I am getting better at editing myself. I have already shared one panel that was cut from the latest cartoon. Here is an example of another segment that was not included in the final version:

Part of Nature coal plant lamington drive

When I went to bed last night the panels were still in the cartoon, and the entire piece was entitled ‘Take Only Photographs, Leave Only Footprints’. After sleeping on it, I awoke to delete the panels and rename the piece ‘Part of Nature’. I’m really glad I cut them, as I was probably only hanging onto them for so long because of the Mon Repos reference of my childhood.

The panels were to be a bridge between the ‘depressing’ first-half (about environmental destruction) and the ‘positive’ panels of the second half.
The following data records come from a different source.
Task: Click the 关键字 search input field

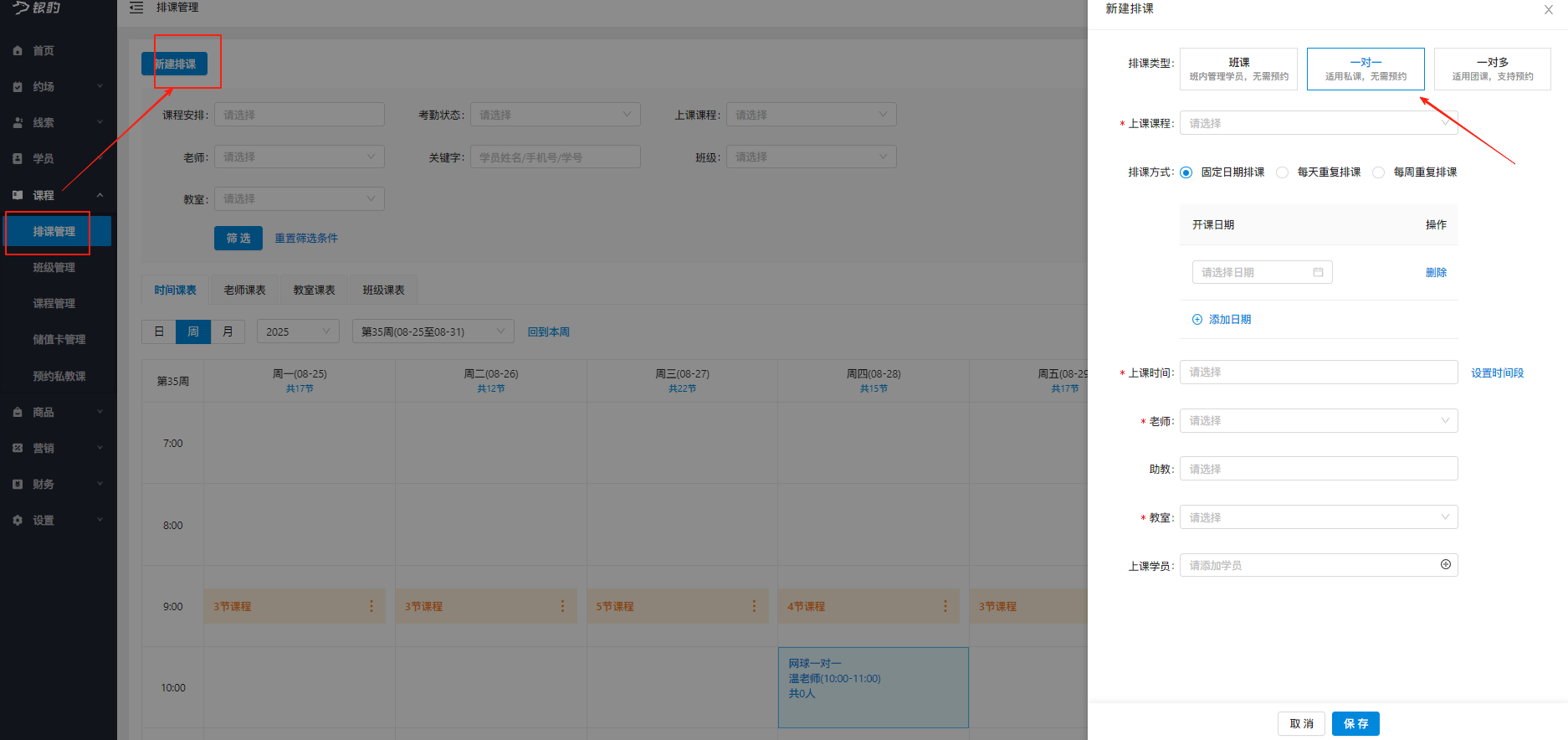Action: pos(555,157)
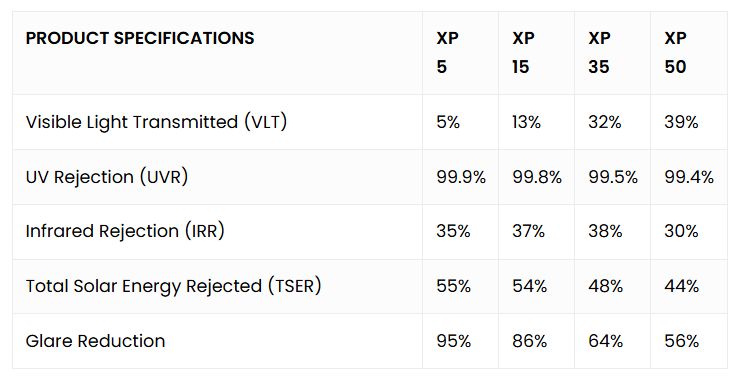Click the 32% VLT value for XP 35
The image size is (741, 380).
(x=604, y=122)
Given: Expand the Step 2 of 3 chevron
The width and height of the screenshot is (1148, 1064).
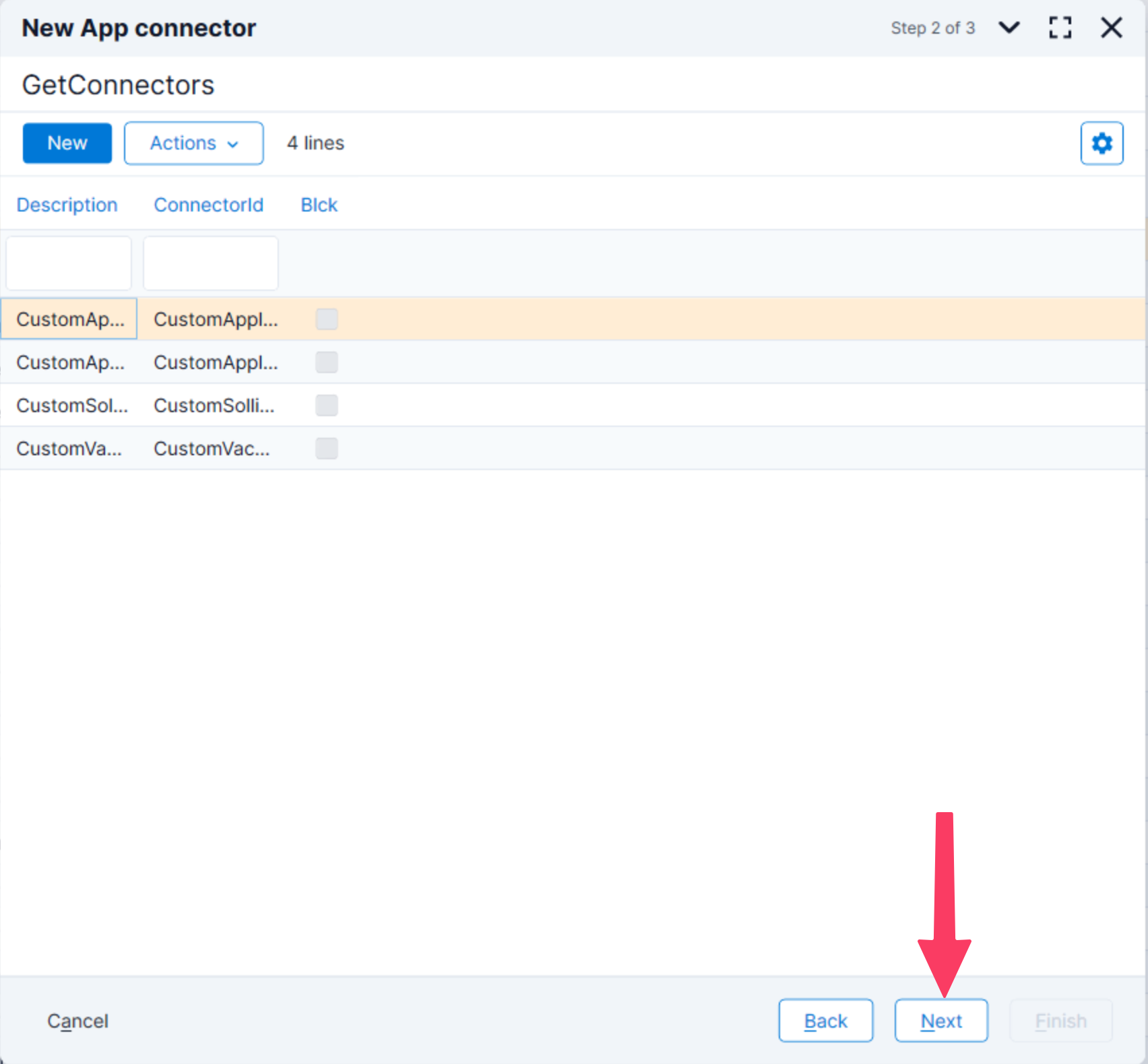Looking at the screenshot, I should click(1009, 28).
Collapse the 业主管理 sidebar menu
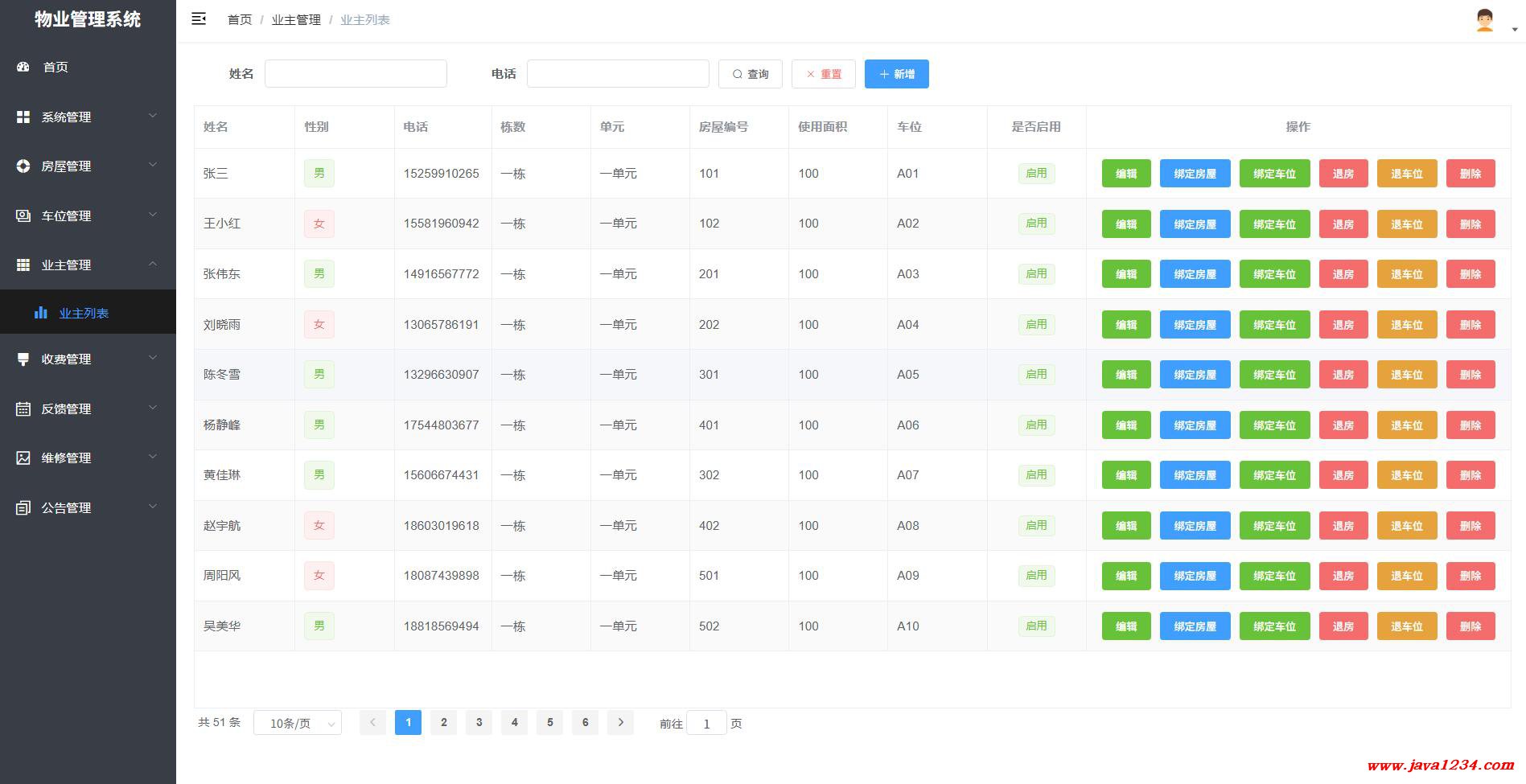 (x=88, y=265)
Good in theory, but the panels really killed the tone established by the stark graphics of the first seven panels. I’m really glad I cut them.

I think the cartoon ‘me’ that I have included in past strips may not have much future with the new direction that I am planning on taking my drawings. In August I spent 2-3 weeks drawing a strip that will never see the light of day. The cartoon ‘me’ was featured heavily, and after the artistic style of ‘Amusing Ourselves to Death’ and ‘I Like Music‘, it seemed like a step towards the past, not the future.

I am slightly embarrassed by the primitive artistic style of my early cartoons, but am happy to keep them on the internet to document my progress. I look forward to the day when I can look back on my current drawings and fret at their crudeness!